[START Selected passage]

Recordkeeping, POS, and Multi-State Risk
Part One on Sales Tax Audit Triggers showed what sparks a sales tax investigation; this next chapter shows you how to prepare for one. When the audit notice arrives, what matters isn’t just what happened; it’s what you can prove. The systems you use, the reports you save, and the way you expand your business all play a role in how exposed you are when the state comes knocking.
CPA Raffi Yousefian and sales tax expert and CPA Mark Stone dig into the nuts and bolts of audit readiness. From misconfigured POS systems to cross-border risk, they cover the behind-the-scenes mechanics that make or break your audit trail.
Recordkeeping – The One Thing You Can Control
No matter how complex your business gets, one thing remains squarely in your control: your records. In the eyes of an auditor, what matters isn’t just what you say you earned; it’s what your documentation proves. And yet, this is the area where many restaurants slip up. Disorganized folders, missing reports, and last-minute spreadsheets are all-too-common pitfalls.
Mark: The number one reason audits spiral out of control is bad recordkeeping. You’d be shocked how many people hand over a single spreadsheet and say, “Here’s everything.”
Raffi: And then it turns out the spreadsheet was updated manually every week, with no source backup.
Mark: Exactly. If you want to stay out of trouble, keep every report. POS summaries, payroll reports, vendor invoices, sales tax returns, everything. You need a full story, not just a snapshot.
Key takeaway: Clean records make for clean audits.
Top tip: Store your reports in one central place, labeled by month. If it takes you more than five minutes to find a file, your system needs work.
Why POS Systems Keep You Safer
A POS system isn’t just a tool for ringing up sales; it’s your front line in proving what happened in your restaurant. When configured correctly, it becomes a central source of truth that links your daily transactions with your payroll and tax records. In an audit, this can make all the difference.
Many restaurant owners invest in a POS for speed and efficiency, but few realize how critical it is from a compliance perspective. The system tracks what was sold, when, by whom, and at what price; all details that can validate your numbers or expose your gaps. If it’s not set up to capture sales tax correctly or distinguish between tips and service charges, it’s no better than a guess.
Raffi: Why do auditors trust POS data more than spreadsheets?

[END Selected passage]
[START Data entries]

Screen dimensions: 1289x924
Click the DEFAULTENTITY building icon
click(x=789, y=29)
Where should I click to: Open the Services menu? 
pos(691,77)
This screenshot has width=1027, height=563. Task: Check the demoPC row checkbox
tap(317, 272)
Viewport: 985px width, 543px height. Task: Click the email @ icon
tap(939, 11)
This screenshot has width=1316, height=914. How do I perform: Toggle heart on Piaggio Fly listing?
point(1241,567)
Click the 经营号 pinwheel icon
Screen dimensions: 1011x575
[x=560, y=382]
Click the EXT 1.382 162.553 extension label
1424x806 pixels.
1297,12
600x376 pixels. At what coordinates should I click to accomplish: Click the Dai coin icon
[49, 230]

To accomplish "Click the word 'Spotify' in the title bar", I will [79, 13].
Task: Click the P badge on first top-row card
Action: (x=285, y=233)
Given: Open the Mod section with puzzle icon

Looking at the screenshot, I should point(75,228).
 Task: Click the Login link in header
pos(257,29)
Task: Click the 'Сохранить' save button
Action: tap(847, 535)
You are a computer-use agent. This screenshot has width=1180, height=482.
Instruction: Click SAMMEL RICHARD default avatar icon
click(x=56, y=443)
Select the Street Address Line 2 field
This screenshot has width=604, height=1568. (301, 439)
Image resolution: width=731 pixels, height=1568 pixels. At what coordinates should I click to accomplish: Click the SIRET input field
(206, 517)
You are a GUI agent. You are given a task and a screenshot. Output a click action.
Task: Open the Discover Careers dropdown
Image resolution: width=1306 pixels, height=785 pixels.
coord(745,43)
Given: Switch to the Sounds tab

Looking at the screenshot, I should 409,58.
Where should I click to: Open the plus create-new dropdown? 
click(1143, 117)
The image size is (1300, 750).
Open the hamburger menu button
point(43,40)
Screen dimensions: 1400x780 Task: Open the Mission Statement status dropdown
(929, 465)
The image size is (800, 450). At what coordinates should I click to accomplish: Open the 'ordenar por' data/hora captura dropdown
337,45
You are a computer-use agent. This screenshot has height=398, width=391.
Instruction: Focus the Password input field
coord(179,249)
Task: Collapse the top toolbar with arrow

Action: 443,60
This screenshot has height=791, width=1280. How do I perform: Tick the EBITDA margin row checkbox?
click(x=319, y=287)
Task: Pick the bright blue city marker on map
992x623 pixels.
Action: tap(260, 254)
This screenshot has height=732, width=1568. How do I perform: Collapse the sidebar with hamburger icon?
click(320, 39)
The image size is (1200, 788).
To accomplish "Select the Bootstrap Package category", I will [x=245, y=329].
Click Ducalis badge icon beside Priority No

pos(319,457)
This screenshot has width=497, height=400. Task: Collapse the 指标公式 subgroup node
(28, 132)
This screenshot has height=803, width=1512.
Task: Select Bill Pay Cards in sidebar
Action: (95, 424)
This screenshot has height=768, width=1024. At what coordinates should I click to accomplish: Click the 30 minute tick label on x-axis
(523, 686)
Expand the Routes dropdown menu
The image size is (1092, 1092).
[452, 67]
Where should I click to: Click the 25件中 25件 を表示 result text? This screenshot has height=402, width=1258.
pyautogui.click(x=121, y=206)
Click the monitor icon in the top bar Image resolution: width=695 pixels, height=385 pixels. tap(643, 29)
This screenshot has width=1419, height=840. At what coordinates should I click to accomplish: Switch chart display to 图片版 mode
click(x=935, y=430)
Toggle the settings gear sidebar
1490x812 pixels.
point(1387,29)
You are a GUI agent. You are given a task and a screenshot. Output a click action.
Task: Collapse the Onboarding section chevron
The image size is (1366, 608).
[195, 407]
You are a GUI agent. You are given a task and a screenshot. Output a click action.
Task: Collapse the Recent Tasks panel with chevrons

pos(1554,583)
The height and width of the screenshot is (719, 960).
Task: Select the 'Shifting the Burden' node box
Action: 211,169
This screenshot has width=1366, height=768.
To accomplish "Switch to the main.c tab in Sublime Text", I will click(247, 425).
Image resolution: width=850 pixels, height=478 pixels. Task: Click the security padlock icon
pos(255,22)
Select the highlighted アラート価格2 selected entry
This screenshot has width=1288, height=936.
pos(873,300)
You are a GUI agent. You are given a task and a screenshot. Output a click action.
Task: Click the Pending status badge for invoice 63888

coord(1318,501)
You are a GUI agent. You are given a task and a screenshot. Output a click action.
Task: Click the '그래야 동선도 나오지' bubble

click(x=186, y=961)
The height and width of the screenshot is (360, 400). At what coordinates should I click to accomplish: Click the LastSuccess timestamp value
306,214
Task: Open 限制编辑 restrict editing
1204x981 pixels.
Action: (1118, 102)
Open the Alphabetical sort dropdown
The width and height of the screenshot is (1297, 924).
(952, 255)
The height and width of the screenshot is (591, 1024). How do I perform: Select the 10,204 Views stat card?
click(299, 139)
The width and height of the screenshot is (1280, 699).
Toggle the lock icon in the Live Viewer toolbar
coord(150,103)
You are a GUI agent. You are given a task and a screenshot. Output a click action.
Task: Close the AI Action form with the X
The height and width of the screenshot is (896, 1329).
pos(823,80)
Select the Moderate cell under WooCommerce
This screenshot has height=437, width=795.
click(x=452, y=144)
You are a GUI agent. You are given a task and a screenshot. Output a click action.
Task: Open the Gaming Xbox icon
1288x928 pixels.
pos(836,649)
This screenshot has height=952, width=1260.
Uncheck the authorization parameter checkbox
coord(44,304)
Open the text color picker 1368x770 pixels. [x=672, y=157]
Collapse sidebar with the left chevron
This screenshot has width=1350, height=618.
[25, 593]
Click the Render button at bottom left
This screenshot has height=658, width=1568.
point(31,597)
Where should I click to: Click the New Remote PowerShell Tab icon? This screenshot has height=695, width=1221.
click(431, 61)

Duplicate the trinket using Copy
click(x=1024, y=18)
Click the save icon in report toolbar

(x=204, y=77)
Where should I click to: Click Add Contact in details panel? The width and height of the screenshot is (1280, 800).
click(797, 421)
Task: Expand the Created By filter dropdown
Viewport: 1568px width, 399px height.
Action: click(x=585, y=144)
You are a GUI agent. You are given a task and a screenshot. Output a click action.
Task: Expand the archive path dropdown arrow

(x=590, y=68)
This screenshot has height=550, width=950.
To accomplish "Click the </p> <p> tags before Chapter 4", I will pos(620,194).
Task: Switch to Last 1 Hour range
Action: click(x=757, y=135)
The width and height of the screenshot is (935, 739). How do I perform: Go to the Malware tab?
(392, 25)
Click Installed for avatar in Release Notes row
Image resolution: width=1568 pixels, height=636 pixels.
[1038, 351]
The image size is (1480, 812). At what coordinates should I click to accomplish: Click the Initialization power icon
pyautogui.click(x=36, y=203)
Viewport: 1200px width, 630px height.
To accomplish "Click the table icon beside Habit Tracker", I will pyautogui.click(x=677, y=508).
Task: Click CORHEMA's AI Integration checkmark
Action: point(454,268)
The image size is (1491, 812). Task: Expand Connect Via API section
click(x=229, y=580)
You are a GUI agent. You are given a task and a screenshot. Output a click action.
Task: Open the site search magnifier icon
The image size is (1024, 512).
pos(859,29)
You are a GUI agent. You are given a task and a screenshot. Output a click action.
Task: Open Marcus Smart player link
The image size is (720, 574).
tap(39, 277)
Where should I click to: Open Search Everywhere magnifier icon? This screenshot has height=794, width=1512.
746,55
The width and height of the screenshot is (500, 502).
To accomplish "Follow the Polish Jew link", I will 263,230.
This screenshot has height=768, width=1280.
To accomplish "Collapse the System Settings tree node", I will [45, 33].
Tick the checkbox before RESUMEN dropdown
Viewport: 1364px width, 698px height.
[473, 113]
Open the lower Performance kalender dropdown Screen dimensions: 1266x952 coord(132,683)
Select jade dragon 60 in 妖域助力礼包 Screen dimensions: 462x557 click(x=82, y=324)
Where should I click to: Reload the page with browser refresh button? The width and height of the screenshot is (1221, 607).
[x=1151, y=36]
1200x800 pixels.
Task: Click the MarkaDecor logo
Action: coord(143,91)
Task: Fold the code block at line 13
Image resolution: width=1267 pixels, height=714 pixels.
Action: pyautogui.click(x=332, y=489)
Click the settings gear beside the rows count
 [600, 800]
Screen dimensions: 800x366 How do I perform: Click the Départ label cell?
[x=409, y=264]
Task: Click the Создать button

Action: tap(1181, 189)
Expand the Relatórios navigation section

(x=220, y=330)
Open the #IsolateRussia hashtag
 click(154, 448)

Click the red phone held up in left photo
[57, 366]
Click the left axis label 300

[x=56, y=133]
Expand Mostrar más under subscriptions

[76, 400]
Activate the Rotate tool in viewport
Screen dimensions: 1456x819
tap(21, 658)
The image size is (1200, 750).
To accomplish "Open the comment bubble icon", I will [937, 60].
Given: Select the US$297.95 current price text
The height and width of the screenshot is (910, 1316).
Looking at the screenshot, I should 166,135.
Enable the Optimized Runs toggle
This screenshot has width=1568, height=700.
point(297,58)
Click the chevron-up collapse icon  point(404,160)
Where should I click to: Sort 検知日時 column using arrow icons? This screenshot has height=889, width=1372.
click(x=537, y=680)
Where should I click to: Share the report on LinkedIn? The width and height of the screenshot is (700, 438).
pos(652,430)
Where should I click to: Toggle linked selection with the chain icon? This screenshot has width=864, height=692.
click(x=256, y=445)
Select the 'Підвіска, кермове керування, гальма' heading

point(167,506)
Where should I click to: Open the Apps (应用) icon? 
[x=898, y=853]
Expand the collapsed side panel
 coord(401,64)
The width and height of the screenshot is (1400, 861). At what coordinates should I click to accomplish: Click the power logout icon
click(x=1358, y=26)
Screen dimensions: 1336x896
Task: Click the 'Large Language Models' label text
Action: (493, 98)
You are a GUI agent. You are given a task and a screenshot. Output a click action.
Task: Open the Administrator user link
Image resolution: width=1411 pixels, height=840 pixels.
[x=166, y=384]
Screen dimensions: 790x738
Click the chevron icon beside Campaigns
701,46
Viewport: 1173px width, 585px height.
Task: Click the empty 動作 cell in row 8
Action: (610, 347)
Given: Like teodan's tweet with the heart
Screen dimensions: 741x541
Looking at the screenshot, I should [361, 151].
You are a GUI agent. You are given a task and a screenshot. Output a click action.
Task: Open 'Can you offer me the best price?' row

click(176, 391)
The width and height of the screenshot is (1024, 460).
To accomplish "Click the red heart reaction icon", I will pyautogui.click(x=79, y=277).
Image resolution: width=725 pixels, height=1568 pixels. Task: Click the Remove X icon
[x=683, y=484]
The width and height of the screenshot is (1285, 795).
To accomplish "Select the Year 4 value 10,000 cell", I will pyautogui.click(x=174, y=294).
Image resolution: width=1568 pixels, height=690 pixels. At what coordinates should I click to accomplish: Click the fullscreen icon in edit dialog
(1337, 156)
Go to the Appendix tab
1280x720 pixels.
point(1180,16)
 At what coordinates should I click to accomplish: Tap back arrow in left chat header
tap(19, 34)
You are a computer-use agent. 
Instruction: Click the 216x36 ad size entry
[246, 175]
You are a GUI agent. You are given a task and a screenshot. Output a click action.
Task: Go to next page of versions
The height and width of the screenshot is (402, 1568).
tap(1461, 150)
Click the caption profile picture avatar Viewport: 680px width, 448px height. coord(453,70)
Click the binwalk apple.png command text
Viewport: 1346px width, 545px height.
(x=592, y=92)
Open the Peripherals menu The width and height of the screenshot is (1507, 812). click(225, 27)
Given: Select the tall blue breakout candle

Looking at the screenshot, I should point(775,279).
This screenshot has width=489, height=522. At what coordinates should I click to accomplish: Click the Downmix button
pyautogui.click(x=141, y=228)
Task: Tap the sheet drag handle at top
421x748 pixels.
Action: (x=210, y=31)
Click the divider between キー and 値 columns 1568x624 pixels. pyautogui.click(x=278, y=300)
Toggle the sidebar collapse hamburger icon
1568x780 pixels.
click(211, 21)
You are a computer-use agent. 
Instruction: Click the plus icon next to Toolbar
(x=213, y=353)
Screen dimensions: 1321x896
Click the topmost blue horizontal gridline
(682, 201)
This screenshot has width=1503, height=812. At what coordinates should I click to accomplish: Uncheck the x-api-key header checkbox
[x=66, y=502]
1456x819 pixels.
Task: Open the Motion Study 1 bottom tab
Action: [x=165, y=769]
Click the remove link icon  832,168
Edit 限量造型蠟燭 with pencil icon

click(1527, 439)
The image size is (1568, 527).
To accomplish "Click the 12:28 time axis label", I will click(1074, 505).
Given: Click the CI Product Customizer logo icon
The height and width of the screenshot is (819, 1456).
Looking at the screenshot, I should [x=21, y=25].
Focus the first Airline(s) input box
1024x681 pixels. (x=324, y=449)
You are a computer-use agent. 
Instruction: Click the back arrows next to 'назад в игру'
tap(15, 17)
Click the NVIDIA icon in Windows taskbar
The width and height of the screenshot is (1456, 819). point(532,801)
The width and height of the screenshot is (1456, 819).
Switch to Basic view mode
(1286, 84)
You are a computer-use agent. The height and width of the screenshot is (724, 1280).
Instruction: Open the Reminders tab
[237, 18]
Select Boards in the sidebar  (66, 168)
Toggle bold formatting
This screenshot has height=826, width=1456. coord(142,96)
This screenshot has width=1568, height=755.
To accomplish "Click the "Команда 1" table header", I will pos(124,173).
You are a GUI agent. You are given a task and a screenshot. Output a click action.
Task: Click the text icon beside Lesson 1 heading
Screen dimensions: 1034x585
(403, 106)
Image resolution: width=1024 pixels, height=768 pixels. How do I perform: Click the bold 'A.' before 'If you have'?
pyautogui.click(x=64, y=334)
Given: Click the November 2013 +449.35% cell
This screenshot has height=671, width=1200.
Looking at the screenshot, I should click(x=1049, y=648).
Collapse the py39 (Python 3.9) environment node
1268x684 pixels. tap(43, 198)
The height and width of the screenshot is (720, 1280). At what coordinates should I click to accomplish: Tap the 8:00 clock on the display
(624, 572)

[END Data entries]

Directive —
Transcribe the passage on sales tax audit readiness above, from "Recordkeeping – The" to "are all-too-common pitfalls.".

Result for this task —
Recordkeeping – The One Thing You Can Control
No matter how complex your business gets, one thing remains squarely in your control: your records. In the eyes of an auditor, what matters isn’t just what you say you earned; it’s what your documentation proves. And yet, this is the area where many restaurants slip up. Disorganized folders, missing reports, and last-minute spreadsheets are all-too-common pitfalls.